### [Quoted text]
## BEGIN
October 2014: Marie Hines Cowan

by THE ARTISTS FORUM

Artist of the Month     >    2014 Artists


ARTIST PROFILE

NAME: Marie Hines Cowan
LOCATION: New Rochelle, NY
ORIGIN: Brooklyn, New York
ART: Oil Painting and writing
MAIN GENRE: Painting
TRAINING: New York University (Classical Literature), Fashion Institute of Technology (Illustration), New York Summer School of the Arts, Apprenticeship with fine artist Sweeney.
ARTS AFFILIATIONS: National Association of Women Artists (NAWA), Pen an Brush, Portrait Society of America, Katonah Museum of Art, New Rochelle Council of the Arts, Arts Westchester.

BIO: Marie Hines Cowan is a figurative oil painter who marries mythology with colloquial culture. The work is narrative, life sized, and representational, though unconstrained by realism. Willing to push color further than the average eyes sees, Hines Cowan’s work is bold, colorful and painterly, but also graphic and illustrative.
## END
### [Given information]
## BEGIN
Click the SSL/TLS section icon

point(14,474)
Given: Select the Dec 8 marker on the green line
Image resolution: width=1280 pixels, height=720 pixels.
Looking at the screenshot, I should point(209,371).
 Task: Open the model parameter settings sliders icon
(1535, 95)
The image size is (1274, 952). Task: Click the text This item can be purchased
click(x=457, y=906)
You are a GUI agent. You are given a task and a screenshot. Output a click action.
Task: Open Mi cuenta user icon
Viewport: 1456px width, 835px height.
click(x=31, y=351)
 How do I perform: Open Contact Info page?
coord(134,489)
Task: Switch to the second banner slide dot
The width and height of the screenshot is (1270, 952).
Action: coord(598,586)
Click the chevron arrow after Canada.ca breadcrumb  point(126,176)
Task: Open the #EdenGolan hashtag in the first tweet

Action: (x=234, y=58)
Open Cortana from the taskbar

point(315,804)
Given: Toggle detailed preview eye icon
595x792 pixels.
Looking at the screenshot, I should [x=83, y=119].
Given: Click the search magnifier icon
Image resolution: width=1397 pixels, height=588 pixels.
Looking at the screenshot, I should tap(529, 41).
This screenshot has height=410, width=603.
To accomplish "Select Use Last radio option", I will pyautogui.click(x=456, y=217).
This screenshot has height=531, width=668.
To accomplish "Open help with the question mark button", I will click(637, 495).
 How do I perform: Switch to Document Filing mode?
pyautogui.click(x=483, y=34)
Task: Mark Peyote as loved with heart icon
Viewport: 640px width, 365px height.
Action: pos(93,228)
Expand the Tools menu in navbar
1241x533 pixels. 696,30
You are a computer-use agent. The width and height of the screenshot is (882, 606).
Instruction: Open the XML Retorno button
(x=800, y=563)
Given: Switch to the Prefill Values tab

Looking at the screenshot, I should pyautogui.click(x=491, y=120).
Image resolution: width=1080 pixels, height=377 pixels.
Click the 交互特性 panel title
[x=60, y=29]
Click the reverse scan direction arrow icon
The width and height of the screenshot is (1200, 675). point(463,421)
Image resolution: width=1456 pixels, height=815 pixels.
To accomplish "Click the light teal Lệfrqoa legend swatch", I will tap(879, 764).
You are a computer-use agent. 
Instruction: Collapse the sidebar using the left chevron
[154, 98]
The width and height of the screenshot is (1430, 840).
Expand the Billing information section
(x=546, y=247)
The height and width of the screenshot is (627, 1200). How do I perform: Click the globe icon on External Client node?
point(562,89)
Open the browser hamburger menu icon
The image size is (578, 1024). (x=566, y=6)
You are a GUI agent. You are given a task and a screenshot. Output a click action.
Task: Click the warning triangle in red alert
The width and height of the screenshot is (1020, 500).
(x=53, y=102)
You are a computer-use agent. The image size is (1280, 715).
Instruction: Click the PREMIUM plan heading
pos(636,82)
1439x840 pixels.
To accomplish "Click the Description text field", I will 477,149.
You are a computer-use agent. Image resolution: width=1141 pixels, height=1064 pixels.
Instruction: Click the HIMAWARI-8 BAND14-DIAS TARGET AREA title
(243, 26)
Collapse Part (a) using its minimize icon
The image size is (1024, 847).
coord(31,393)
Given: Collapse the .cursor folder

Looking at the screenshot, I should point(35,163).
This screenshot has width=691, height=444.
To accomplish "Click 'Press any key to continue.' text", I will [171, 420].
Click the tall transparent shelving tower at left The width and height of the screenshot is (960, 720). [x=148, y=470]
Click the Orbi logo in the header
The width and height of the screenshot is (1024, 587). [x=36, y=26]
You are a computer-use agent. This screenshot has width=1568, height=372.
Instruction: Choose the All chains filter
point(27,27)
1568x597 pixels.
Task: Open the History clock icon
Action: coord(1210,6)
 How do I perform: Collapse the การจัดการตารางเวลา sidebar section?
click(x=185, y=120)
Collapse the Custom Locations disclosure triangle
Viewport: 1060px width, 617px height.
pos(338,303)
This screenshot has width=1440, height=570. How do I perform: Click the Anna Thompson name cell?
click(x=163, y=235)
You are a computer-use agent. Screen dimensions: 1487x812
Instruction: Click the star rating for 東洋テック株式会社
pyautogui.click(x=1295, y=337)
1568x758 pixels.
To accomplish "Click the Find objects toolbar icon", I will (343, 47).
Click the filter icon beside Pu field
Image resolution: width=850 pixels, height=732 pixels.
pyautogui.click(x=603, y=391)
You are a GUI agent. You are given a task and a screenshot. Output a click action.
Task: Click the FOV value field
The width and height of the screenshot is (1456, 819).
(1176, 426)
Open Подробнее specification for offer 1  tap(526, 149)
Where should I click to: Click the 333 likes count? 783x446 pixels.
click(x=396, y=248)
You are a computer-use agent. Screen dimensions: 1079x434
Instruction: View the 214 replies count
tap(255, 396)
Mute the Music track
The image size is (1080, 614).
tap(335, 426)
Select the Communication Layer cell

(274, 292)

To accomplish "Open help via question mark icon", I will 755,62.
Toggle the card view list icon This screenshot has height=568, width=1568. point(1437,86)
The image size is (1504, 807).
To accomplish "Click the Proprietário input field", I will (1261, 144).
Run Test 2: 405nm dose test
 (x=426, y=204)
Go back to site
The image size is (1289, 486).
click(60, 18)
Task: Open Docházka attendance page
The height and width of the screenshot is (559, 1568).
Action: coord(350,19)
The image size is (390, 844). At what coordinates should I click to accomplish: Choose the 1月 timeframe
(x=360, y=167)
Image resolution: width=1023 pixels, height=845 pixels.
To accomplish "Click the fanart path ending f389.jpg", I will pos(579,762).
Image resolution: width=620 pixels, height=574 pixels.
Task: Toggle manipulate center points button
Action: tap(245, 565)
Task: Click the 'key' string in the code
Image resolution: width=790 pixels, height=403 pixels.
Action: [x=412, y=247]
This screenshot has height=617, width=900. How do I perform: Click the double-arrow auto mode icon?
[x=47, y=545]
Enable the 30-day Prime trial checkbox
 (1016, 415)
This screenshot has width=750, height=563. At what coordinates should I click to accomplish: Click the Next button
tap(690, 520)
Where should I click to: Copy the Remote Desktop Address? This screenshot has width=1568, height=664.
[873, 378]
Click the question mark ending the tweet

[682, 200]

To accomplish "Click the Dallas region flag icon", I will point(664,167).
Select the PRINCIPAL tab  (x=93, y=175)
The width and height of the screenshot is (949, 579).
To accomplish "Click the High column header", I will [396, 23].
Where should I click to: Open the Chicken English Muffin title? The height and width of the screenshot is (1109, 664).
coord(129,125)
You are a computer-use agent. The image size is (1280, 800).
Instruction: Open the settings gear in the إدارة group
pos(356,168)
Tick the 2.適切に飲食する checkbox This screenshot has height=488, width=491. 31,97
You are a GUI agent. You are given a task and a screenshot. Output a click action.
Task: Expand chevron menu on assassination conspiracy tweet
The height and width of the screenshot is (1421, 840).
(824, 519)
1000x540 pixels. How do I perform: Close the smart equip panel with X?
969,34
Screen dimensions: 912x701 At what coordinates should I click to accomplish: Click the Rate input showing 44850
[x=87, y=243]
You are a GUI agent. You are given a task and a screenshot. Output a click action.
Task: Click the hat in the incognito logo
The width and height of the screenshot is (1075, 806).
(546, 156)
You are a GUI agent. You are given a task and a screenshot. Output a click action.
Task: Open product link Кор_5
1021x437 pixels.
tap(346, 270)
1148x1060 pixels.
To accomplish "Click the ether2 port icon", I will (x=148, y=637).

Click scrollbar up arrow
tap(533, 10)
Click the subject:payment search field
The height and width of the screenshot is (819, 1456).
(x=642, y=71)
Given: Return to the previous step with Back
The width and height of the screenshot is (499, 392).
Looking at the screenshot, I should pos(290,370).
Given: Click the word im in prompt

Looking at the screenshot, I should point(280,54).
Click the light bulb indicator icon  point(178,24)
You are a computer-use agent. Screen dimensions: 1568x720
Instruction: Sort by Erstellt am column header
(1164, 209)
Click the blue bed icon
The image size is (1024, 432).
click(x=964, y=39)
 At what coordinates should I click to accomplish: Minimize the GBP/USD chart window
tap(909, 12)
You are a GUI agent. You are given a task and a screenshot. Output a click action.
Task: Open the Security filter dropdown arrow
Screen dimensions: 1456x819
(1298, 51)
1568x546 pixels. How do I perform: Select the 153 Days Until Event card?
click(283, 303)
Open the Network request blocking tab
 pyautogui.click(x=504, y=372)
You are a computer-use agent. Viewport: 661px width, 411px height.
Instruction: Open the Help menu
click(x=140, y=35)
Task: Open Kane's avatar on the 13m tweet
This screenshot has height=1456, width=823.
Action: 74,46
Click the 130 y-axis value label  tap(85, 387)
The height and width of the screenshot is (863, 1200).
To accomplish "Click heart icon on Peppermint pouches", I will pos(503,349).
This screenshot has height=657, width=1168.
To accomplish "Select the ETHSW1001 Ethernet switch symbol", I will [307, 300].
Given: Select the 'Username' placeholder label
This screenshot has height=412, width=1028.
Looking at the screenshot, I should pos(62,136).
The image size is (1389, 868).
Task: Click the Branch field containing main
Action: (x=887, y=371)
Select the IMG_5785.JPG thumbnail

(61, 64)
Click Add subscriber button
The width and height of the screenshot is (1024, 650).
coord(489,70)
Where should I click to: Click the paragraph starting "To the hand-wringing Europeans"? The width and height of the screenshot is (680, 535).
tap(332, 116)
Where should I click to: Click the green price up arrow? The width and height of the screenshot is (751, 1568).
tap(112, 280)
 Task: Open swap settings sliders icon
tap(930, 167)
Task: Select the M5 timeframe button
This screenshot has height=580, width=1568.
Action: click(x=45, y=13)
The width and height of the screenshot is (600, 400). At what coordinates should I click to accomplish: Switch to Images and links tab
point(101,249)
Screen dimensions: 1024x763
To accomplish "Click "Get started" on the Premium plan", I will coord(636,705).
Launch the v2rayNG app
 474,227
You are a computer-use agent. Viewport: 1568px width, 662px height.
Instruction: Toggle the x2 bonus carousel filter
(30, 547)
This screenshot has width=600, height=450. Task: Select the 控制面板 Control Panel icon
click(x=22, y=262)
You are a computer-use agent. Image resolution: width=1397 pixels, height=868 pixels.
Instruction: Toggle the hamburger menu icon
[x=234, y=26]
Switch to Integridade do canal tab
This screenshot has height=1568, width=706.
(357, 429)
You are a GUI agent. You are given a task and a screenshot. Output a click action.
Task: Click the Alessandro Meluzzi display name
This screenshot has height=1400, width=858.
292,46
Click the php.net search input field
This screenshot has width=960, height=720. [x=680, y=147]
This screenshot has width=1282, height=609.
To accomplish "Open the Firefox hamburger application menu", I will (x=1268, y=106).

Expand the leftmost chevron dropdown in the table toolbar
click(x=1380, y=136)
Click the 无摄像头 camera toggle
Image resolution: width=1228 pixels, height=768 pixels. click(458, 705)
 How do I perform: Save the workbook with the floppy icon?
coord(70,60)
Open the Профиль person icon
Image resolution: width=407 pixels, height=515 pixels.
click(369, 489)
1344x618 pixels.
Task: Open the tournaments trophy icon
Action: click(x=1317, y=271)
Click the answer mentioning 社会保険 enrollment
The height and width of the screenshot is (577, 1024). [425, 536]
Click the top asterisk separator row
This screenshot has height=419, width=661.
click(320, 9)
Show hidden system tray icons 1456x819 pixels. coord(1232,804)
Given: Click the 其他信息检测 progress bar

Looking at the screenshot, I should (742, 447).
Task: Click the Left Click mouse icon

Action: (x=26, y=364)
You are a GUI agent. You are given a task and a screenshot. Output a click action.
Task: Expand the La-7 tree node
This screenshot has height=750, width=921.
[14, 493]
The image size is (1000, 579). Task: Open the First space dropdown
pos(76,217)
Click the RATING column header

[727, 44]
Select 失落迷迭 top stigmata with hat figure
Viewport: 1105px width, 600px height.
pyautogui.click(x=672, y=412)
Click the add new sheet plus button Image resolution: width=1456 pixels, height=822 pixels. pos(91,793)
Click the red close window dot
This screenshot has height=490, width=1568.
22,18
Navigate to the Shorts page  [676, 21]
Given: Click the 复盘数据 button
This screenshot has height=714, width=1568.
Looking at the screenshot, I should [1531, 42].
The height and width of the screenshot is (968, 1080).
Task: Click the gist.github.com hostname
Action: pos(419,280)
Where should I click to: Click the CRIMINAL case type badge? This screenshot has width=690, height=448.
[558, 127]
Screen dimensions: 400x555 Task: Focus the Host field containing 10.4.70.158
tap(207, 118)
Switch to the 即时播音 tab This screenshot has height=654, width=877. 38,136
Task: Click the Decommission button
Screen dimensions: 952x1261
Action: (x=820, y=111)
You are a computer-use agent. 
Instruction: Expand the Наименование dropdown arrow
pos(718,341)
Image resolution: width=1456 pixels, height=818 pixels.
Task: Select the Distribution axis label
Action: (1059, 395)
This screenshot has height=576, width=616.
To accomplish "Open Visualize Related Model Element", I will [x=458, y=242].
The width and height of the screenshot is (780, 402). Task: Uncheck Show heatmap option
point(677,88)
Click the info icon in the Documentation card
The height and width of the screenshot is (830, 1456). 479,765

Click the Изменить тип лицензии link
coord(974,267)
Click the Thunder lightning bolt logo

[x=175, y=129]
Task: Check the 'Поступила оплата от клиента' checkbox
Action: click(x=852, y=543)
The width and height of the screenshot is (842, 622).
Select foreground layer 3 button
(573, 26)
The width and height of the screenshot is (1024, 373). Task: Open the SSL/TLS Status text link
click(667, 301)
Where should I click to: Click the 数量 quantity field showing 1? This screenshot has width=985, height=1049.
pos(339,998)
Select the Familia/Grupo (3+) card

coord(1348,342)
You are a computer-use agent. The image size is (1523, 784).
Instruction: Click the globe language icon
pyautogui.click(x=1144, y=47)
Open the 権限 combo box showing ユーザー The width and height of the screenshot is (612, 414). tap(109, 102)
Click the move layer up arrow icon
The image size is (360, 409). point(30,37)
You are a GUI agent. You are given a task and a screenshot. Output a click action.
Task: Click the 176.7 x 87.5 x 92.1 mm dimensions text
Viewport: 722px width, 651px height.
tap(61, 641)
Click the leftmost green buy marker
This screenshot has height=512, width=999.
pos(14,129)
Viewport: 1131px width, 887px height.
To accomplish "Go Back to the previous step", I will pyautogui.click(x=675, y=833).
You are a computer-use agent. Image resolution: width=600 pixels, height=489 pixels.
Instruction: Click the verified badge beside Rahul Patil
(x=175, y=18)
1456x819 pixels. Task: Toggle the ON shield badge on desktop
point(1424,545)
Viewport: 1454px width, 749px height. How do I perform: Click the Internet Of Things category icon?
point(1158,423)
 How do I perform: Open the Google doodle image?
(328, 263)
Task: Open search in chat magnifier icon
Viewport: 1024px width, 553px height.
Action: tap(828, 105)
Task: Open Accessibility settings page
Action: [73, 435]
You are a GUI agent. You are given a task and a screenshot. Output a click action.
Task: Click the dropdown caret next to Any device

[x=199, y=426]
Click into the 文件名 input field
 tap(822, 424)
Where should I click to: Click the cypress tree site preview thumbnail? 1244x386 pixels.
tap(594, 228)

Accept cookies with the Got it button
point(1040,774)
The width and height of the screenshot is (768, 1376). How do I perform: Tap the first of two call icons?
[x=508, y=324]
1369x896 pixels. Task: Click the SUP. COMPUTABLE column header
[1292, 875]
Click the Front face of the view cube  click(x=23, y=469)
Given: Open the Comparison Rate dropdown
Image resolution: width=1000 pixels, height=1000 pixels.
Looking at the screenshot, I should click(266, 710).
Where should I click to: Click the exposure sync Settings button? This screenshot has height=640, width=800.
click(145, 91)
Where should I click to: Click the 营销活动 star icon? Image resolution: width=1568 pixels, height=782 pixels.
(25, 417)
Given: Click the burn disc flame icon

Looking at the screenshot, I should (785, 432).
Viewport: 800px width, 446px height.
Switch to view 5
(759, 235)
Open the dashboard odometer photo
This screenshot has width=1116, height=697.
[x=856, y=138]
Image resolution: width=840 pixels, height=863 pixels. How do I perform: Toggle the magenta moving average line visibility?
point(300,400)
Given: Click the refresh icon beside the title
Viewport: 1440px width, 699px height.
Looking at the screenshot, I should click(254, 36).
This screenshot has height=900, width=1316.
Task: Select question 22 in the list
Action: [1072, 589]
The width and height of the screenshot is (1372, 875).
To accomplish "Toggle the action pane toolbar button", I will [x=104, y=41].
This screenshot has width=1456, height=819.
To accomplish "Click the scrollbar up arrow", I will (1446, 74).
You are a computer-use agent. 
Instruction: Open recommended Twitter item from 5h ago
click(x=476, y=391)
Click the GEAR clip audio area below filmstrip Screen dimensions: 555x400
## END
### [Requests]
**A)** According to the artist profile, at which school did Marie Hines Cowan study illustration?
**B)** From the artist profile, quote the passage from "by THE ARTISTS" to "fine artist Sweeney.".

### [Answers to the exercises]
**A)** The Fashion Institute of Technology.

**B)**
by THE ARTISTS FORUM

Artist of the Month     >    2014 Artists


ARTIST PROFILE

NAME: Marie Hines Cowan
LOCATION: New Rochelle, NY
ORIGIN: Brooklyn, New York
ART: Oil Painting and writing
MAIN GENRE: Painting
TRAINING: New York University (Classical Literature), Fashion Institute of Technology (Illustration), New York Summer School of the Arts, Apprenticeship with fine artist Sweeney.